What I am saying is that God throws crazy shit at you and he wants to see how you handle it.  Fuck He sent me so many crazies to take care of it was devastating.  I lost not one but 2 houses trying to take care of these losers.... some I still love.... others are not redeemable!

I will go thru the crazy stuff I did in the next chapter......... and it was insane........but needed it to get a firm footing on whom I am and Gods purpose for me.

Chapter One.... and in the beginning?

Well let's get this out first ... my name is Carla Holland-Strange.... feel free to google me.  I have been telling people that for years because I get tired of people not believeing the crazy fucking life I have had.  Hell I would not have believed it if I hadn't had to live every crazy day of it.

Let's go thru a few of the things that God has made me do thru the years, and yes I said MADE me do... it used to be the Devil Made me do it right?  Here is a list of just a few of the things that I have been.

  • waitress at 12
  • library aide at 16
  • city worker doing curb and gutter
  • bar waitress
  • bartender
  • stripper
  • brothel prostitute
  • Mormon Stake Missionary
  • escort
  • famous escort
  • nude cover model at 350 pounds
  • famous escort service owner that only had Big Girls
  • famous dog breeder to the stars
  • back to escort'hooker
  • porn producer (I am listed in the Adult Who's Who)
  • and last but not least I am now and forever an Awakened Angelic/ Healer/Intuitive/Empath (and it ain't pretty) and Nudist
Through my awakening I have followed others path in trying to show Love and Light to others that are awakening... but that is all lies and bullshit.  God does not change who you are when you awaken... he changes how you see and feel everything.

I was a pottied mouth, fun porn producer when I began to awaken and I am still a potty mouth Rev. now.  I loved Sex before I awakened and I love it now.... boy do I love it!  Wait till ya have one of those Ultimate God given Orgasms with no fear or guilt!  They are awesomeeeeeeee.  I drank like a fish before I awakened and I still drink, just never get drunk......... unless I am around alot of drunks... that is the Empath in me I guess.

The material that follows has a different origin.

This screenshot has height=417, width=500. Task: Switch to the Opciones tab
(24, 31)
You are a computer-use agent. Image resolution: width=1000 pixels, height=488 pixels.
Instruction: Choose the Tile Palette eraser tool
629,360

My only changes in who I am as a person is that I realize whatever I do ... never do harm.  I read a blog the other day from another awakened and to be honest, if I had to be that goodie goodie I would kill myself.  In fact everytime someone ask me if I am going to heaven I will tell them I hope not! They don't serve wine there and the bands aren't that good.

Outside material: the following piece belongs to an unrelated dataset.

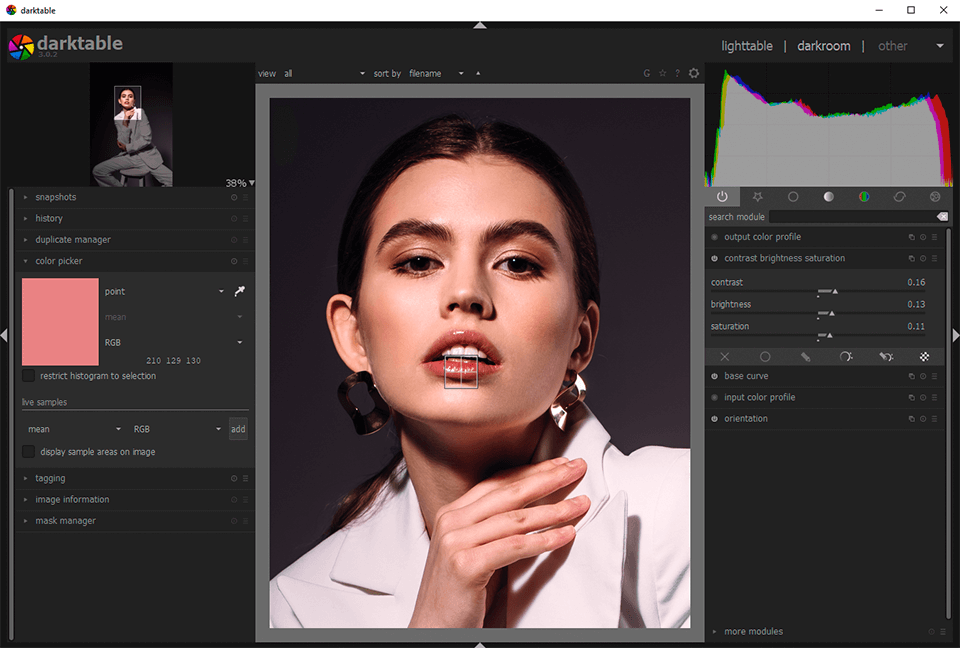The image size is (960, 648).
Task: Open the other views menu
Action: 893,46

I am writing this blog to explain that when you awaken, and you will.  It is going to be scary, hurt like hell and make you want to hide from the world.... just remember two words that God kept throwing at me Believe (believe that your not crazy as a loon) and Faith (have faith in the one that had faith in YOU)

My last blog and future book was the goodie goodie look at awakening with me being the victim/martyr to Rick's evil side.  Thing is I didn't leave Rick for one reason and one reason only!  We are twinflames, two halves of a whole.... We came down together the first lifetime and we are stuck.to the end together. 

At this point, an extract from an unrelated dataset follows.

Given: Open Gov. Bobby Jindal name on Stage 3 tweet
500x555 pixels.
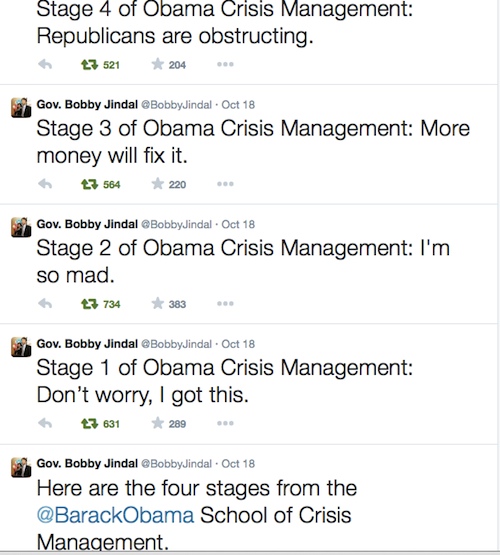Looking at the screenshot, I should tap(87, 105).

This blog will be funny (I finally got my humor back) Informative (I am very good at this) and Healing (you can heal from any illness if you have faith and understand that your mind is a powerful tool)

So if you need love and light you won't always find it here,  if you need a place to meditate and pray it won't be here........ But If you need a place to laugh your ass off and sometimes cry with me..... then your on target.  this blog/book will show that just like pregnancy that looks pretty and wonderful..... but in reality it is a nasty, messy, painful job.  Awakening is too.

This will be about
  • Sex... lots of it
  • incurable injuries and illnesses
  • guilt and fear
  • human touch and loving spirit
  • unconditional love and compassion
  • addictions
  • Angelics and ET's
  • 2012 and what God Demands from us to keep this World together.